- Born: Bernardo Zayco Bonnin September 8, 1938 Himamaylan, Negros Occidental, Commonwealth of the Philippines
- Died: November 21, 2009 (aged 71) Quezon City, Philippines
- Occupation: Actor
- Years active: 1957–2009
- Children: Richard Bonnin Charlene Gonzales
- Relatives: J.C. Bonnin (nephew)

= Bernard Bonnin =

Filipino actor

Bernard Bonnin (September 8, 1938 – November 21, 2009) was a Filipino actor.

==Early life==
He was born on September 8, 1938, to parents Juan S. Bonnin, a Spaniard from Palma de Mallorca, and Lina Zayco, a native of Himamaylan, Negros Occidental. He moved to Manila at the age of 14 to complete his secondary education in San Beda.

==Career==
He rose to fame with the 1965 movie, Palos. In 2008, ABS-CBN remade Palos into a teleserye starring Jake Cuenca, with Bonnin returning in a supporting role. Bonnin appeared in over 100 films, including Gagamba, Ako ang Lalagot sa Hininga Mo, Code Name: Bomba, Target: Captain Karate. His first film was Ay Pepita.

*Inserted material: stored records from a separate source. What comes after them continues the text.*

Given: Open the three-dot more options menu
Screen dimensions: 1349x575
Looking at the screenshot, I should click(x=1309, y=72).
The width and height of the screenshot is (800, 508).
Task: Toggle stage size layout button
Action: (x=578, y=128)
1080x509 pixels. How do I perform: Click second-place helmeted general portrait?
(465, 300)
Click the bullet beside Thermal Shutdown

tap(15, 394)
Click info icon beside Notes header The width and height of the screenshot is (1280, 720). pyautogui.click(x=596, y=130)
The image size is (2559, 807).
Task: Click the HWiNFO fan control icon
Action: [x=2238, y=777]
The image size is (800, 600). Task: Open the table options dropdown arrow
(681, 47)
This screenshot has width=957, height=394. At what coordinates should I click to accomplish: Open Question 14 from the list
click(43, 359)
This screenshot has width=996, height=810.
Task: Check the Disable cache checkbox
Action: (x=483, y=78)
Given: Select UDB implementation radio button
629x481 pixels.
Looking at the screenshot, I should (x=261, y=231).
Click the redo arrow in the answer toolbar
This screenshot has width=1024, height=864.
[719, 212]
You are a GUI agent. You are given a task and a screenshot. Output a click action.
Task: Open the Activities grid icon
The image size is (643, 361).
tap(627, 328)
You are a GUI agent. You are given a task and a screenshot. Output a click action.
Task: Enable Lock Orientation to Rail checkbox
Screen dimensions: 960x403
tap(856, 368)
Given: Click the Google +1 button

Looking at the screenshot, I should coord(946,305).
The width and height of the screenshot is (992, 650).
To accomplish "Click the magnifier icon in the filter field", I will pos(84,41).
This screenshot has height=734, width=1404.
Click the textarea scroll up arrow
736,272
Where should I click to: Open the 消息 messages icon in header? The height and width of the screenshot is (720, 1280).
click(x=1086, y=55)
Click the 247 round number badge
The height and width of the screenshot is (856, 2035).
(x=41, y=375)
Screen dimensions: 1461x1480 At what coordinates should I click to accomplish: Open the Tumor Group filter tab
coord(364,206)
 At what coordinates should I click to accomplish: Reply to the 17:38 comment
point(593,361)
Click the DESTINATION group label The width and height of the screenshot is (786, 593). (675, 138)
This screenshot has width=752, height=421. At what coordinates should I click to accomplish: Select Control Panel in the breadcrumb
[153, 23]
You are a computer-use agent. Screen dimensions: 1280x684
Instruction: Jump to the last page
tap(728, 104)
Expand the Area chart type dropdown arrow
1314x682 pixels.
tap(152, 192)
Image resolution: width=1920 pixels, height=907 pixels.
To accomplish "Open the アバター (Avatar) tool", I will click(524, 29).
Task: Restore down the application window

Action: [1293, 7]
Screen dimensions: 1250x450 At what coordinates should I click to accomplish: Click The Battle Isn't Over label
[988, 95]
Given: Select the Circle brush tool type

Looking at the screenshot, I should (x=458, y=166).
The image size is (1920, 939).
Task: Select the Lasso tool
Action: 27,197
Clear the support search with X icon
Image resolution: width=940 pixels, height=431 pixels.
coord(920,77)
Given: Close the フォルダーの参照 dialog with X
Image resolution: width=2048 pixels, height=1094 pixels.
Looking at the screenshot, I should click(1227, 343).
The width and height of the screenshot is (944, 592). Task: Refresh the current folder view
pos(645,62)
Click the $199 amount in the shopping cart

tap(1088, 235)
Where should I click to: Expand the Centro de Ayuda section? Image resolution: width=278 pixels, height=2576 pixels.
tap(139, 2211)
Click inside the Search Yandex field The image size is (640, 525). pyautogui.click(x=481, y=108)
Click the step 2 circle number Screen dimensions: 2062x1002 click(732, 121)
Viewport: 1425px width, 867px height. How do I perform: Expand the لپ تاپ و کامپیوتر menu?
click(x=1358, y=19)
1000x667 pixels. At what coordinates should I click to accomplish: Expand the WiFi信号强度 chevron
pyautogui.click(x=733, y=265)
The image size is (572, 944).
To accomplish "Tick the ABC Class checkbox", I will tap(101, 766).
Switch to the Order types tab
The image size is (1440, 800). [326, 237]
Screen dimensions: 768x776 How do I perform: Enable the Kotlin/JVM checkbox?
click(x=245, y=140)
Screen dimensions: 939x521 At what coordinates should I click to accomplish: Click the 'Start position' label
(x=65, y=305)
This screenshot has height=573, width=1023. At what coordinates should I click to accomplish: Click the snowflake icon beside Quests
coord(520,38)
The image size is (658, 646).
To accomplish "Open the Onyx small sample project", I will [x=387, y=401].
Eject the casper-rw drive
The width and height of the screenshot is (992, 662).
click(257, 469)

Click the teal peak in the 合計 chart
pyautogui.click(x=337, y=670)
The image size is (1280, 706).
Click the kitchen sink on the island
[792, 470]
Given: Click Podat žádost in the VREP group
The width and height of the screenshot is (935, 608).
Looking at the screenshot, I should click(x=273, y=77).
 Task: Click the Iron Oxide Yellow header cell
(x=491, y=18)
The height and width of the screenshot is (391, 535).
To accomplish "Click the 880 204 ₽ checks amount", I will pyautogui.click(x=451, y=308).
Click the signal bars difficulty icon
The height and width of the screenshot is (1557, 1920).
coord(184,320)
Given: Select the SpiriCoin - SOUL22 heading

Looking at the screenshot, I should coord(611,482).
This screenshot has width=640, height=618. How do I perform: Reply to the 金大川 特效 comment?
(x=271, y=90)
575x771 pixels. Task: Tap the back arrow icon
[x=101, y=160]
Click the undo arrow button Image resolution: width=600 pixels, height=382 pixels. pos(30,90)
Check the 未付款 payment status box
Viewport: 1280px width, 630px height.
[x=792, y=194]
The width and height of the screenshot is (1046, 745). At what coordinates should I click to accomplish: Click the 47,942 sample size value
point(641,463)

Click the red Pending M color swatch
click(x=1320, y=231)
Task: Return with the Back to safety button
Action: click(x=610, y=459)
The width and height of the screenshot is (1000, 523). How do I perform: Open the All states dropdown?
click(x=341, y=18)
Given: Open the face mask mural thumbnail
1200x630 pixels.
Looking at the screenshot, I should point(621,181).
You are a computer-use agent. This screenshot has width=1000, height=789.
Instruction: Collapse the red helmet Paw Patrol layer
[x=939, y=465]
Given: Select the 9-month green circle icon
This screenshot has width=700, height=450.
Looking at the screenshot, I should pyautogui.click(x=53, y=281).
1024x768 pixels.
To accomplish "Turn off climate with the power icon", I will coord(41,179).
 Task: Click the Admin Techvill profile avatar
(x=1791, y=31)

In This Action Movie Villain Role of Ako ang Tatapos sa Araw mo (1989), Ibabaon Kita sa Lupa (1990), Dudurugin Kita ng Bala ko (1992), Nandito Ako (1994), and Duwelo (1996).

==Filmography==
===Film===
- Walang Takot (1958)
- Anak ni Waray (1958)
- Kung Ako'y Mahal Mo - Virgilio (1960)
- Sandata at Pangako (1961)
- Alyas Palos - Palos (1961)
- Kambal Na Baril (1962)
- Jam Session - Dondoy (1962)
- Bakas ng Gagamba - Gagamba (1962)
- Dapit-Hapon: Oras ng Pagtutuos (1963)
- Kilabot Maghiganti (1963)
- Palos Kontra Gagamba (1963)
- Carioca (1963)
- Ang Mga Lawin (1963)
- Dakpin si Pedro Navarro! (1963)
- Ikaw Ako Ngayon Bukas (1963)
- Ang Lihim ni Gagamba (1964)
- 3 Musketeras (1964)
- Walang Duwag Na Bisaya (1965)
- Sandalyas ni Zafira (1965)
- Oro Blanco (1965)
- Doble 45 (1965)
- Tagisan ng Mga Agimat (1965)
- Batas ng .45 (1965)
- Lambat - Agent 707 (1965)
- La Sombra (1965)
- Pedrong Hunyango (1965)
- Karate sa Karate (1965)
- Doble Talim (1965)
- Wanted: Johnny L (1966)
- Palos: Counterspy (1966) - Palos
- Philcag in Vietnam (1967)
- Target Captain Karate (1968)
- Palos Strikes Again (1968)
- Bart Salamanca (1968)
- Gagamba at si Scorpio (1969) - Gagamba
- The Arizona Kid (1970)
- Women in Cages (1971) - Acosta
- Tatlong Patak ng Dugo ni Adan (1980)
- Alyas Palos II (1982) - Palos
- Buy One, Take One (1988)
- Ako ang Tatapos sa Araw Mo! (1989) - Martin
- Ibabaon Kita sa Lupa (1990) - Mayor Roman Romualdez
- Apoy sa Lupang Hinirang (1990)
- Hanggang Kailan Kita Papatay (1990) - Garrido Iglesia
- Alyas Pogi: Birador ng Nueva Ecija (1990) - Don Pepe
- Alyas Pogi 2 (1992) - Don Pepe
- Alyas Hunyango (1992) - Acosta
- Dudurugin Kita ng Bala Ko (1992) - Victor Riduque
- Big Boy Bato: Kilabot ng Kankaloo (1992) - Big Daddy
- Nandito Ako (1994) - Don Rodrigo Braganza
- Ikaw Pa ... Eh Love Kita (1995) - Major Morales
- Seth Corteza (1996)
- Duwelo (1996) - Eduardo Roldan
- Alamid: Ang Alamat (1998)
- Code Name: Bomba (1998) - Congressman Bambino
- Moises Archangel 2: Tapusin Natin ang Labanan (1998)
- Ako ang Lalagot sa Hininga Mo (1999)
- Masikip sa Dibdib (2004)

===Television===
- Palos - Vittorio Canavaro aka Ninong (2008)

==Death==
Bonnin died at the age of 71 on November 21, 2009, at the Philippine Heart Center in Quezon City following multiple organ failure due to diabetes. He is buried at the Heritage Memorial Park in Taguig.